Grief in all of its forms is really difficult to cope with and to manage, but the most difficult form might be anticipatory grief. With this form of grief, your senior hasn’t passed away yet, so caregiving is still ongoing. Your elderly family member may be in ill health or she may be in a slow decline, but you can still see what’s headed her way.
Every Day You’re Facing the Inevitable.
You know what’s coming because you’ve been there for your aging adult this whole time. But the problem rests in the fact that you’re not able to change anything for her or do much beyond help her to stay as comfortable as possible. You’re still feeling the suspense of waiting for something to happen, though, and that’s really difficult to manage on a long-term basis.
It’s Inevitable, but You Don’t Know What Exactly Will Happen.
Even though you’re facing an inevitable conclusion, that doesn’t mean that you have a definite end result in front of you. Your senior could have several different health issues that could go multiple ways. When you do the math on all of those possibilities, you’re likely on edge because you’re never sure exactly which horrible situation is going to be the one.

Parts of the exercise:
A - According to the passage on anticipatory grief, which form of grief might be the most difficult?
B - Rewrite the passage on anticipatory grief starting with "Grief in all" and going on through "Exactly Will Happen.", switching "suspense" to "tension".
C - Pick up the passage on anticipatory grief from where it stops.
The listing plays no part in this.

Recorded data:
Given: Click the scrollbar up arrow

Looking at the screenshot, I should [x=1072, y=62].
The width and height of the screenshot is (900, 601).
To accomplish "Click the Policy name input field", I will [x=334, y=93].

Answers by item number:
A - Anticipatory grief.

B -
Grief in all of its forms is really difficult to cope with and to manage, but the most difficult form might be anticipatory grief. With this form of grief, your senior hasn’t passed away yet, so caregiving is still ongoing. Your elderly family member may be in ill health or she may be in a slow decline, but you can still see what’s headed her way.
Every Day You’re Facing the Inevitable.
You know what’s coming because you’ve been there for your aging adult this whole time. But the problem rests in the fact that you’re not able to change anything for her or do much beyond help her to stay as comfortable as possible. You’re still feeling the tension of waiting for something to happen, though, and that’s really difficult to manage on a long-term basis.
It’s Inevitable, but You Don’t Know What Exactly Will Happen.

C -
When you’re anticipating all that could go wrong for your senior in the near future, you’re likely putting a lot of your own life on hold. If there are unresolved issues between you, that complicates things even further. The longer that the situation goes on, the more complicated these feelings can become. Other emotions can get tangled up with the grief, too, like guilt, anger, and frustration. Those emotions can make you feel as if you aren’t responding properly, even though they’re normal emotions to have.
You Can Project Anticipatory Grief on Other Situations.
Just because you’re experiencing anticipatory grief while being your senior’s caregiver, that doesn’t mean that’s the only situation in which you’re going to experience these feelings. It’s extremely easy, especially with emotions as complex as grief, for those to take over other situations in your life.
If you’re experiencing anticipatory grief already, you need to work out ways to help yourself manage it effectively. Hiring elderly care providers to help you with as much as possible can free you up to deal with the emotional side of things. You might even want to take time to join a support group or to talk with a therapist.